I have an nginx ingress in Kubernetes with both a whitelist (handled by a nginx.ingress.kubernetes.io/whitelist-source-range annotation) and also a custom port mapping (which exposes an SFTP server port 22 via a --tcp-services-configmap configmap). The whitelist works great for 80 and 443, but it does not work for 22. How do I whitelist my custom port?
Configuration looks roughly like this:
apiVersion: apps/v1
kind: Deployment
metadata:
name: nginx-ingress-controller
namespace: ingress-nginx
labels:
app.kubernetes.io/name: ingress-nginx
app.kubernetes.io/part-of: ingress-nginx
spec:
...
spec:
serviceAccountName: nginx-ingress-serviceaccount
containers:
- name: nginx-ingress-controller
image: quay.io/kubernetes-ingress-controller/nginx-ingress-controller:0.33.0
args:
- /nginx-ingress-controller
- --configmap=$(POD_NAMESPACE)/nginx-configuration
- --tcp-services-configmap=$(POD_NAMESPACE)/tcp-services
- --udp-services-configmap=$(POD_NAMESPACE)/udp-services
- --publish-service=$(POD_NAMESPACE)/ingress-nginx
- --annotations-prefix=nginx.ingress.kubernetes.io
ports:
- name: http
containerPort: 80
- name: https
containerPort: 443
- name: sftp
containerPort: 22
...
kind: Ingress
metadata:
name: {{ .controllerName }}
annotations:
kubernetes.io/ingress.class: nginx
nginx.ingress.kubernetes.io/whitelist-source-range: {{ .ipAllowList }}
kind: ConfigMap
apiVersion: v1
metadata:
name: tcp-services
namespace: ingress-nginx
labels:
app.kubernetes.io/name: ingress-nginx
app.kubernetes.io/part-of: ingress-nginx
data:
22: "default/sftp:22"
UPDATE
Thanks to @jordanm I discovered that I can restrict IP addresses for all ports via loadBalancerSourceRanges in the LoadBalancer rather than nginx:
kind: Service
apiVersion: v1
metadata:
name: ingress-nginx
namespace: ingress-nginx
labels:
app.kubernetes.io/name: ingress-nginx
app.kubernetes.io/part-of: ingress-nginx
spec:
externalTrafficPolicy: Local
type: LoadBalancer
loadBalancerIP: {{ .loadBalancerIp }}
selector:
app.kubernetes.io/name: ingress-nginx
app.kubernetes.io/part-of: ingress-nginx
ports:
- name: http
port: 80
targetPort: http
- name: https
port: 443
targetPort: https
- name: sftp
port: 22
targetPort: sftp
loadBalancerSourceRanges:
{{ .ipAllowList }}
Firstly take a look at this issue: ip-whitelist-support.
IPs are not whitelisted for TCP services, an alternative would be to create a separate firewall for the TCP services and whitelist the IPs at the firewall level.
For specific location {{ $path }} we have defined {{ if isLocationAllowed $location }}.
Check official Ingress documentation: ingress-kubernetes.
Ingress exposes HTTP and HTTPS routes from outside the cluster to services within the cluster.
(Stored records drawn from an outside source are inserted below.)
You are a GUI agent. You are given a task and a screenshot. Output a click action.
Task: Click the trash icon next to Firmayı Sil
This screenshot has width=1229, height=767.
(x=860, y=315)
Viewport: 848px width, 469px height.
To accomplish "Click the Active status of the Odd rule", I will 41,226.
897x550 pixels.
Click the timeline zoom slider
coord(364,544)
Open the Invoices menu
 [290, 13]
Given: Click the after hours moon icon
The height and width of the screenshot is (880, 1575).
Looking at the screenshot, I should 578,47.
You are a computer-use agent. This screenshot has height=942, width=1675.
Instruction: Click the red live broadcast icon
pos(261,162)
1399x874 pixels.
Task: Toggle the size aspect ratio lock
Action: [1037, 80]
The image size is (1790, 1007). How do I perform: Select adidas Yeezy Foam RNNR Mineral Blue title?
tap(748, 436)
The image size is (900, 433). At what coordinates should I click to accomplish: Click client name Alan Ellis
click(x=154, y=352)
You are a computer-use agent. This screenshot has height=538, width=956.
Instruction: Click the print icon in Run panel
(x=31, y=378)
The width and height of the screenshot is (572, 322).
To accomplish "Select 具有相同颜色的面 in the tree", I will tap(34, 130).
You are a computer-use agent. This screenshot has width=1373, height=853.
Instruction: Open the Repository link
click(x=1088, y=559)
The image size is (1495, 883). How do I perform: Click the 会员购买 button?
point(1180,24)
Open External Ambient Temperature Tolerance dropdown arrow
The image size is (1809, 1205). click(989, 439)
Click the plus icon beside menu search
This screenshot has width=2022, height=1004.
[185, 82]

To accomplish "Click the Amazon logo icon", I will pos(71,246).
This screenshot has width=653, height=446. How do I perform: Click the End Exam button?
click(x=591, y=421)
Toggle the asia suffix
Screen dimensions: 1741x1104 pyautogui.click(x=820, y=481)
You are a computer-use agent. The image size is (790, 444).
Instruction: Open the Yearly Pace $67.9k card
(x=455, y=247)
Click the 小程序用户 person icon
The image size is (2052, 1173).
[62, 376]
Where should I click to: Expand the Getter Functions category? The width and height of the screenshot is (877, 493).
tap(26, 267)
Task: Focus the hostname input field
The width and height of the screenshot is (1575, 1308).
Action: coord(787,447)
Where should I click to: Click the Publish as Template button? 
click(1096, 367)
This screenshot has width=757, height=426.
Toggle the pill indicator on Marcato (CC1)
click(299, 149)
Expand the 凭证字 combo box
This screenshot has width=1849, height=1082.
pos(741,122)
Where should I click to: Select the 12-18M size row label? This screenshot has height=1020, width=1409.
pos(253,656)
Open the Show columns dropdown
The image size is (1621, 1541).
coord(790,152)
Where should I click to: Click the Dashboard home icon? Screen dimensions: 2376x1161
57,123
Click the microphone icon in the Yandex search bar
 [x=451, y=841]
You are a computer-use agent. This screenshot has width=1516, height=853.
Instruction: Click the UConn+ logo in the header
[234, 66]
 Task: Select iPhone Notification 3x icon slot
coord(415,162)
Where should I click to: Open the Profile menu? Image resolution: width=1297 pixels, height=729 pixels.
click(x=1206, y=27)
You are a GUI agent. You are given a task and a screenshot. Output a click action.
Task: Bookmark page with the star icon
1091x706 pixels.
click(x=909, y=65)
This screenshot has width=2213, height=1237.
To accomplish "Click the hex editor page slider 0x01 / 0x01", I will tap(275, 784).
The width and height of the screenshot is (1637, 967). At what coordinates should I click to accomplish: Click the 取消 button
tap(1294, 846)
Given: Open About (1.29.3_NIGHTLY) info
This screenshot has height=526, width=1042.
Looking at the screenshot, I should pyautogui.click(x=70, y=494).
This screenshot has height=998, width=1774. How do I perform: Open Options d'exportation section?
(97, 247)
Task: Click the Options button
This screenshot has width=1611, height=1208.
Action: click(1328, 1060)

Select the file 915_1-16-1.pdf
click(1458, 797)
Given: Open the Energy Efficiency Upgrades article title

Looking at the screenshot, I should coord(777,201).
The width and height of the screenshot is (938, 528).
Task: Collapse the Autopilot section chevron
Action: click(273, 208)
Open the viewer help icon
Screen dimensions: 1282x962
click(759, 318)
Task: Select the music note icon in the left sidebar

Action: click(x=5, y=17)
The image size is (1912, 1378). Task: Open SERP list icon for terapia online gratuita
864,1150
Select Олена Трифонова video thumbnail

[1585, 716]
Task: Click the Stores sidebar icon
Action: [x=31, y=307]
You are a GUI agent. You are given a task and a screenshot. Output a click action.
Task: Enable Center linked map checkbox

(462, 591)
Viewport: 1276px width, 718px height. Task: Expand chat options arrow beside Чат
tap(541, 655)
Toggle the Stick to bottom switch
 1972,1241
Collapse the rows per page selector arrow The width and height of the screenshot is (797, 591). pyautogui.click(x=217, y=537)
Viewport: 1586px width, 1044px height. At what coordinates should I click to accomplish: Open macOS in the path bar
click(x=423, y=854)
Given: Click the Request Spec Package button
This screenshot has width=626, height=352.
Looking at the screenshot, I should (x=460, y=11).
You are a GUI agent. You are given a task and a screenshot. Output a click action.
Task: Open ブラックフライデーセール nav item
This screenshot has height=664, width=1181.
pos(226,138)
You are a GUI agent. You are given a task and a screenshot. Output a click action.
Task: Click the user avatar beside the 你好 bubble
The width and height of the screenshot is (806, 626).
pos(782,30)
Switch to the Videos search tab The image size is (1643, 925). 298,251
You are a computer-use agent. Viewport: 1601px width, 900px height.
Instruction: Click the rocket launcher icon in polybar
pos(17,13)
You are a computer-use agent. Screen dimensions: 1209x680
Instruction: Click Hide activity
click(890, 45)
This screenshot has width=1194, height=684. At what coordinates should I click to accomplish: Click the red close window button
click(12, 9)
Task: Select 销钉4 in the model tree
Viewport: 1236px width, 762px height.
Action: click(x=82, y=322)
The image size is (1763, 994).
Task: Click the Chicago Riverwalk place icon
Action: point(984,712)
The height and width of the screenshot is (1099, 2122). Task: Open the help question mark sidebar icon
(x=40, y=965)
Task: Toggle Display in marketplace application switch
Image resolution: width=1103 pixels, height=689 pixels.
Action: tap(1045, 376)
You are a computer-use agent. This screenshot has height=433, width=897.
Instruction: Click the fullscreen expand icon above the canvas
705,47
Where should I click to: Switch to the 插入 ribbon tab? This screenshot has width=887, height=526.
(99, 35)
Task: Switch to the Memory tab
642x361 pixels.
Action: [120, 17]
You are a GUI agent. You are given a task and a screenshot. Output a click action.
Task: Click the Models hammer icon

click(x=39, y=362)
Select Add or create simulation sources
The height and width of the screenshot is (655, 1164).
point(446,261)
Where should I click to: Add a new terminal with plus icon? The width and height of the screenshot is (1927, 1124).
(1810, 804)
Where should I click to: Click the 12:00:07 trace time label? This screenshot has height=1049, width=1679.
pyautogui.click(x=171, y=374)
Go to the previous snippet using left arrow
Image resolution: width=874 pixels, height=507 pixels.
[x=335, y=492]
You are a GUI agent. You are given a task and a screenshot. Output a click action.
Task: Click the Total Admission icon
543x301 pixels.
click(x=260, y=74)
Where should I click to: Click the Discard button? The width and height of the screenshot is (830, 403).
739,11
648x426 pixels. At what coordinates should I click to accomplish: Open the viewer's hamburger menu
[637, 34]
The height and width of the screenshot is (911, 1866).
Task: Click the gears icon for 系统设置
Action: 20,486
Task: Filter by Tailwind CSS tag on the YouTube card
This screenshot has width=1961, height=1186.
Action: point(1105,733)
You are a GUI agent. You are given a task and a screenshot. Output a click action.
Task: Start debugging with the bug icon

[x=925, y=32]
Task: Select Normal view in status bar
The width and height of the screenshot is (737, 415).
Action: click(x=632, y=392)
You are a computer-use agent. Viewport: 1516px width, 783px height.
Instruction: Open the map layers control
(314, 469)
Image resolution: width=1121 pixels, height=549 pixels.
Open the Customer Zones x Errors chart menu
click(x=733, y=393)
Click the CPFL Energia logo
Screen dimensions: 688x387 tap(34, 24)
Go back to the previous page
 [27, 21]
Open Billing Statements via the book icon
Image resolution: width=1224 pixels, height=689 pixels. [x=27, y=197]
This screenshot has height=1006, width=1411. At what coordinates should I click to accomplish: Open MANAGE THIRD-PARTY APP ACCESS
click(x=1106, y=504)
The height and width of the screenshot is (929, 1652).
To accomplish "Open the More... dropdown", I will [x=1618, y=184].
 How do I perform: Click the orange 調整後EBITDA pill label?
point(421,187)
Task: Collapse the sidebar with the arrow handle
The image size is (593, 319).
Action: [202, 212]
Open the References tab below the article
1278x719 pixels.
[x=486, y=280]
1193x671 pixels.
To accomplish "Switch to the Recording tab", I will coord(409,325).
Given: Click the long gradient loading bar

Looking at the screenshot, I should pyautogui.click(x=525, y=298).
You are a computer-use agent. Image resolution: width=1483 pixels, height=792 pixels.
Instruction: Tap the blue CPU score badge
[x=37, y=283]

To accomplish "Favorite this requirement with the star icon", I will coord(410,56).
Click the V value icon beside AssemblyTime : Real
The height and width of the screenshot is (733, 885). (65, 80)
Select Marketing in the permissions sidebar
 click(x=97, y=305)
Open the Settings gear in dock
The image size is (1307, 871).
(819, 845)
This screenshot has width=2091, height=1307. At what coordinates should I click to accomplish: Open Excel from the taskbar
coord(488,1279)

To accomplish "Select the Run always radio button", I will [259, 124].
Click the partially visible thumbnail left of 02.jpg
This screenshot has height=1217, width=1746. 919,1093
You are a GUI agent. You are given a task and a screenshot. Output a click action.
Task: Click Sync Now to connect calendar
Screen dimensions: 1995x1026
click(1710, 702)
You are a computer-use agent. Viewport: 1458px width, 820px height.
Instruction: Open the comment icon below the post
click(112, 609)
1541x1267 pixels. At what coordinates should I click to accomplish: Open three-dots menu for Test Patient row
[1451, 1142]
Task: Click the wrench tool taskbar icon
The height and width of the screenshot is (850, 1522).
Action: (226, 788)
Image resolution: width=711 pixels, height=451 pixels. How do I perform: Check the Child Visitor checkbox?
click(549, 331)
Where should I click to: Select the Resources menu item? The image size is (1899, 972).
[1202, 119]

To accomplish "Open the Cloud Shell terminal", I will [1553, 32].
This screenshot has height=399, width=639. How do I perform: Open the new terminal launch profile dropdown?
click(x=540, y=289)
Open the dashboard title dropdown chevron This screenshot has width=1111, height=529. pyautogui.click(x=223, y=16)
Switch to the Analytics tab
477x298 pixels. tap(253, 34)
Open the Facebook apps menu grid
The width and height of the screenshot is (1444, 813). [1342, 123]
Traffic routing is controlled by rules defined on the Ingress resource.
An Ingress does not expose arbitrary ports or protocols. Exposing services other than HTTP and HTTPS to the internet typically uses a service of type Service.Type=NodePort or Service.Type=LoadBalancer.
You must have an Ingress controller to satisfy an Ingress. Only creating an Ingress resource has no effect.
In this case Ingress resource instrument ingress-controller how to deal with http/https requests. In this approach nginx-ingress controller as a software (introduce layer-7 functionality/loadbalancing).
If you are interested with nginx ingress tcp support:
Ingress does not support TCP or UDP services. For this reason this Ingress controller uses the flags --tcp-services-configmap and --udp-services-configmap
See: exposing-tcp-udp-services
If you want to check more granular configuration while working with your tcp service you should consider using L4 loadbalancing/firewall settings provided by your cloud provider.